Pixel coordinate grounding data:
+===+

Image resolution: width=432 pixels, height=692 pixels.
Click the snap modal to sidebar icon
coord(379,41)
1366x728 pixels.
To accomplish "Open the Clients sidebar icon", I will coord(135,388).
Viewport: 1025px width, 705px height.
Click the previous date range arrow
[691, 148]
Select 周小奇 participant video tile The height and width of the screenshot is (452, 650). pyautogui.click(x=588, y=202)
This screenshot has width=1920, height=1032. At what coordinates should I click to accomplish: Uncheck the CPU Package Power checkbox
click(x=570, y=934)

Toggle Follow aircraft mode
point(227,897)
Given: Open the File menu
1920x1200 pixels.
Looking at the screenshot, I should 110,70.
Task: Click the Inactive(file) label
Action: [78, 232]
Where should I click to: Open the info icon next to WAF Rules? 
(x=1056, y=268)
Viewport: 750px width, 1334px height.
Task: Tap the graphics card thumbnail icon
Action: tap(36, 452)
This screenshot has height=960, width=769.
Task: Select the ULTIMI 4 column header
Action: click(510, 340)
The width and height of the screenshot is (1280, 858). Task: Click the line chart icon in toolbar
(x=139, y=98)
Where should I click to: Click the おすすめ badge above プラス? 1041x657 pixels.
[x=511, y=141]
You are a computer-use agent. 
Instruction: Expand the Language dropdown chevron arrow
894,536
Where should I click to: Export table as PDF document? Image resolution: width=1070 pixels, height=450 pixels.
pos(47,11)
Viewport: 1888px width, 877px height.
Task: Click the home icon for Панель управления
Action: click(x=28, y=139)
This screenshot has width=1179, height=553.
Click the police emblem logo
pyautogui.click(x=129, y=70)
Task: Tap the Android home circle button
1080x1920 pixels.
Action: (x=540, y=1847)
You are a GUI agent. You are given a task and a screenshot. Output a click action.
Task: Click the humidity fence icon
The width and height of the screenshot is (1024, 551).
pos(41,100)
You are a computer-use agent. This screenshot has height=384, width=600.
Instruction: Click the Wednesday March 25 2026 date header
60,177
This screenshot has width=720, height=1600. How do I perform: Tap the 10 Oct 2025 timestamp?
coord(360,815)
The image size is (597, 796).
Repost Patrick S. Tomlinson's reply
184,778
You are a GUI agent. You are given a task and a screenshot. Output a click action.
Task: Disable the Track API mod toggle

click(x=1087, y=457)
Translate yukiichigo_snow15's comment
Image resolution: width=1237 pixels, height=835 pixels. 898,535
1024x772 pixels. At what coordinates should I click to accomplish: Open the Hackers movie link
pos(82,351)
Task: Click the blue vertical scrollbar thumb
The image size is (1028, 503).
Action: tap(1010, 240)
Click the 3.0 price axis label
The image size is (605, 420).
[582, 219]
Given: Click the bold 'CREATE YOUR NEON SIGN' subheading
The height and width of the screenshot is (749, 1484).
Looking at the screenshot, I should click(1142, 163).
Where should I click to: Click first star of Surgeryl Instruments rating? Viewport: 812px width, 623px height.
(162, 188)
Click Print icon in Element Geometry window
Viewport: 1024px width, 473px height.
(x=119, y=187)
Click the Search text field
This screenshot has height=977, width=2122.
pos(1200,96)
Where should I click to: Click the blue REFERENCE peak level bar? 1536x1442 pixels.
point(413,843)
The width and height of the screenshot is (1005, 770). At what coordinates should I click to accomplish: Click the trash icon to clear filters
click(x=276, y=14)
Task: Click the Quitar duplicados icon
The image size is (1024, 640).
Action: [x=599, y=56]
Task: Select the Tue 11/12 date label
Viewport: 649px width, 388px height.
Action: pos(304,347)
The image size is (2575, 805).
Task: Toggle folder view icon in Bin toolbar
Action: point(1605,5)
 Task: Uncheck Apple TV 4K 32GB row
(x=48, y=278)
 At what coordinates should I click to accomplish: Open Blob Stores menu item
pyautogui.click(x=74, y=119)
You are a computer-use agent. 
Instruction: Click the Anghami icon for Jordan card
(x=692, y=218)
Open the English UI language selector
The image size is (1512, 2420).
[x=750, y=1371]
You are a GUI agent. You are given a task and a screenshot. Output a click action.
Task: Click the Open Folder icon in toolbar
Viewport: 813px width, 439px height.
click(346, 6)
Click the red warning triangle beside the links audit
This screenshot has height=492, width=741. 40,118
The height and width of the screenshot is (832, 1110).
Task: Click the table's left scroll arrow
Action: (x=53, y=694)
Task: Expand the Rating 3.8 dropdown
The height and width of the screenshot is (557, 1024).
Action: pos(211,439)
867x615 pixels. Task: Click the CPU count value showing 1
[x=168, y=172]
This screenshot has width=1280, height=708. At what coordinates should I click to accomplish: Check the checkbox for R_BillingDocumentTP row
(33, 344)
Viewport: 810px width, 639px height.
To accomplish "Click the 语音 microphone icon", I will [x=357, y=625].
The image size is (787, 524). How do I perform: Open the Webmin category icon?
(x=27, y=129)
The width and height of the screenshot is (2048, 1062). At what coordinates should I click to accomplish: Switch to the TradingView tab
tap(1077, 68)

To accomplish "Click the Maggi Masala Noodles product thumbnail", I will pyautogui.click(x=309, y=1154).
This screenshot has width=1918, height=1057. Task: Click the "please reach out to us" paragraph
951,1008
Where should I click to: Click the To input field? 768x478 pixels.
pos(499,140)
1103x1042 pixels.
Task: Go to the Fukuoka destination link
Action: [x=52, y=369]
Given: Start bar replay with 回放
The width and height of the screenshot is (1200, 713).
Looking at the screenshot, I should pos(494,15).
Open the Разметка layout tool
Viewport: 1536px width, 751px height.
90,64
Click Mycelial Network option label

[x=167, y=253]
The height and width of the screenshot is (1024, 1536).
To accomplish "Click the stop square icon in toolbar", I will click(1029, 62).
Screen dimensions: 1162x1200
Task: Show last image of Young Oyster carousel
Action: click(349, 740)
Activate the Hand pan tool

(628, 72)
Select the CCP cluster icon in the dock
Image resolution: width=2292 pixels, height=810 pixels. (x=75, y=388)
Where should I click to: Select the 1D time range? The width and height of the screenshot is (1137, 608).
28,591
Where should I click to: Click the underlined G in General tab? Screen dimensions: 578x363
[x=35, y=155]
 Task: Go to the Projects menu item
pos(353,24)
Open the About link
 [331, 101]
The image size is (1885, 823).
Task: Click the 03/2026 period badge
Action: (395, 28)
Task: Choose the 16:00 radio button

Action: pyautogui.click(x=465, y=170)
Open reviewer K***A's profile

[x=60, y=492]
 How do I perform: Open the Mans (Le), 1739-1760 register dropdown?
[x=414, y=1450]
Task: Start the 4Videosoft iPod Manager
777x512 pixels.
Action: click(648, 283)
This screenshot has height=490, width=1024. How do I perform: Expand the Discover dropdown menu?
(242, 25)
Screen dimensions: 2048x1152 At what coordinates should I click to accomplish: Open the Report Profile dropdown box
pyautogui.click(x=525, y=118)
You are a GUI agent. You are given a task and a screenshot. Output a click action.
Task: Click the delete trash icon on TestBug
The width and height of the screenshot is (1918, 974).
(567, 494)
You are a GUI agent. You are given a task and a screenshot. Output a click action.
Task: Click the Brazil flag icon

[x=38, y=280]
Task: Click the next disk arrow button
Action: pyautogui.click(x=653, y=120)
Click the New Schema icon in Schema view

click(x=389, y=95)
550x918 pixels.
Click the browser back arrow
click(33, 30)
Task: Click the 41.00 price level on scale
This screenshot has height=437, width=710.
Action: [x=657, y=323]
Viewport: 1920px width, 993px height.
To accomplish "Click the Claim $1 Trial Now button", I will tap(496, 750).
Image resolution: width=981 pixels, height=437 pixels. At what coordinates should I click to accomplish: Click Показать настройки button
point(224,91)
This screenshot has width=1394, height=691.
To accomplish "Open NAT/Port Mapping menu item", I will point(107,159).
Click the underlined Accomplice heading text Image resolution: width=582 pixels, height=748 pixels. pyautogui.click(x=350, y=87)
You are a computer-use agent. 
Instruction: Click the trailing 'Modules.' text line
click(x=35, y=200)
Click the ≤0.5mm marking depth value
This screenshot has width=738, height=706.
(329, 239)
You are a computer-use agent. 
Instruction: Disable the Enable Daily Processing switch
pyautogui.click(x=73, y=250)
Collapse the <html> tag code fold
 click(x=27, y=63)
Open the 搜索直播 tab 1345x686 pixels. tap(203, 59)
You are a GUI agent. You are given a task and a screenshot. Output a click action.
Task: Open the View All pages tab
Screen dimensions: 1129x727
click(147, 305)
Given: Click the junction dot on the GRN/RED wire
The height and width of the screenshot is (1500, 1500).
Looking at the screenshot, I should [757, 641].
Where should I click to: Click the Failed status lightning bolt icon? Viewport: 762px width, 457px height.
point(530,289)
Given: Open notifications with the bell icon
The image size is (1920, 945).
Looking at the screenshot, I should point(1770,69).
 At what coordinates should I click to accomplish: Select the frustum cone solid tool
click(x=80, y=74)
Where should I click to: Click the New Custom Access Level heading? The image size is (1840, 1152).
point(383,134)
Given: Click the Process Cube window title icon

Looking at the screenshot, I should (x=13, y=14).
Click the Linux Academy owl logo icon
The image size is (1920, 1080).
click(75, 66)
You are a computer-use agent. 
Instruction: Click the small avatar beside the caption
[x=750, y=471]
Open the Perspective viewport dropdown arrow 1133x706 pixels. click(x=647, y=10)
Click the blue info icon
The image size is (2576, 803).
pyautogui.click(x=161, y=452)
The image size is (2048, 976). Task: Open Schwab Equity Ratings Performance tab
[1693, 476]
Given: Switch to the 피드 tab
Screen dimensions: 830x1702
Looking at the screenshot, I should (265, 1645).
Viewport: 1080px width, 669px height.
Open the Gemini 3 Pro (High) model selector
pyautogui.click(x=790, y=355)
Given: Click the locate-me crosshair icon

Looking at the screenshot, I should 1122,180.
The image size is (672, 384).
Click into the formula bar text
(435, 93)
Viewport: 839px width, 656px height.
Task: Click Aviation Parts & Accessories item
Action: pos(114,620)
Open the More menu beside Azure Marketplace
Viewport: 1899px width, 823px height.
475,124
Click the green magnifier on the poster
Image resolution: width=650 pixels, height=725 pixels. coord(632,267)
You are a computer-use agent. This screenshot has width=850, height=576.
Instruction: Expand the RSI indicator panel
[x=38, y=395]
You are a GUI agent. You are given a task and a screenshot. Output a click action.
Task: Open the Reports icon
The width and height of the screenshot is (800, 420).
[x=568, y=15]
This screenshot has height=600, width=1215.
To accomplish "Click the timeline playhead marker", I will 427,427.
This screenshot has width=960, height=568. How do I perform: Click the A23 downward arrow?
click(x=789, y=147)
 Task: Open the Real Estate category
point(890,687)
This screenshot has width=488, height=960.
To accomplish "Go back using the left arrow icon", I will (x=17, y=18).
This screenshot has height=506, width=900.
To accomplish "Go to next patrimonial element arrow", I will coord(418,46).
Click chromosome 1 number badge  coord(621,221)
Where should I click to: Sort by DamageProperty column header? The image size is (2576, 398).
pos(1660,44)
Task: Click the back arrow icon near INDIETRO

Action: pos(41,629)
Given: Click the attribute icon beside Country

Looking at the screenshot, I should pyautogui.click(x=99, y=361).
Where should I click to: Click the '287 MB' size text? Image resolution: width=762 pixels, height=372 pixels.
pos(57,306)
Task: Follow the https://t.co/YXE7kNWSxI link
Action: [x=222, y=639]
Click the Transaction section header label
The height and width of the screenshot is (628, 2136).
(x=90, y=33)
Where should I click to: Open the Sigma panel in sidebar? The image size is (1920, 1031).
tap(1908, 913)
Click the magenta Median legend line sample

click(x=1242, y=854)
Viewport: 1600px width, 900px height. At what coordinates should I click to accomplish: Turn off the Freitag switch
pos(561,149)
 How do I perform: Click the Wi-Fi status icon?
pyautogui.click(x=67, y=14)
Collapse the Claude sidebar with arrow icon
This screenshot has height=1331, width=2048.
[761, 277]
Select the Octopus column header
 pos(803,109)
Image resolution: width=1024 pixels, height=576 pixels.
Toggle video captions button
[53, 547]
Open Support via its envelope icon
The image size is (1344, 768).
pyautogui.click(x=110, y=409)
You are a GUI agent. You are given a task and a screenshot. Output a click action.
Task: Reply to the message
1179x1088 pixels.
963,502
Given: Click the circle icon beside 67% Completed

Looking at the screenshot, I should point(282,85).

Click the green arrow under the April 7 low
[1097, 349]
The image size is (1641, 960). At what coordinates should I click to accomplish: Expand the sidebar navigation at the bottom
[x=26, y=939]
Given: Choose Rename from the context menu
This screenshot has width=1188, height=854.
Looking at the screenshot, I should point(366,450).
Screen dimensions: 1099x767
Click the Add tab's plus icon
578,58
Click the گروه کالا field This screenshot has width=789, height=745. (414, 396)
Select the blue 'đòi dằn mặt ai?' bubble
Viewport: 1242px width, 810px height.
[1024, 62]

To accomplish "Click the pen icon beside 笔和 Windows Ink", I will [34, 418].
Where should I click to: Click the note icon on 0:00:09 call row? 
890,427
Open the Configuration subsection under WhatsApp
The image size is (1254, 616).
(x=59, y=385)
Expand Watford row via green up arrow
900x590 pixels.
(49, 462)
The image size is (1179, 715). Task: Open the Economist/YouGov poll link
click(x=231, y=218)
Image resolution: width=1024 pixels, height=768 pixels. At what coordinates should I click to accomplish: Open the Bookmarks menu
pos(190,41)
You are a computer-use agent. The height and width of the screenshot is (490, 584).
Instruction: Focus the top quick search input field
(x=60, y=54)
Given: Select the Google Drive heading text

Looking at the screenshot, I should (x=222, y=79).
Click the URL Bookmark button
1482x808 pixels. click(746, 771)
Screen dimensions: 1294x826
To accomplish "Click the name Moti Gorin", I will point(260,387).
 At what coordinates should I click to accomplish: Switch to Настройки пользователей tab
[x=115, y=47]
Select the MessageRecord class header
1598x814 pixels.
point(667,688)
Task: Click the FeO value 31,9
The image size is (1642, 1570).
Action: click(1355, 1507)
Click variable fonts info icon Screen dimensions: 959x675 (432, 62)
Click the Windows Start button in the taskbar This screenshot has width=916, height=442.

+===+

**PROBLEM STATEMENT**
Going back to the entries above, set down exactly the lines that begin at the one with "1366x728 pixels." and end at the one with "Given: Open the File menu", both included, and nothing else.

**SOLUTION**
1366x728 pixels.
To accomplish "Open the Clients sidebar icon", I will coord(135,388).
Viewport: 1025px width, 705px height.
Click the previous date range arrow
[691, 148]
Select 周小奇 participant video tile The height and width of the screenshot is (452, 650). pyautogui.click(x=588, y=202)
This screenshot has width=1920, height=1032. At what coordinates should I click to accomplish: Uncheck the CPU Package Power checkbox
click(x=570, y=934)

Toggle Follow aircraft mode
point(227,897)
Given: Open the File menu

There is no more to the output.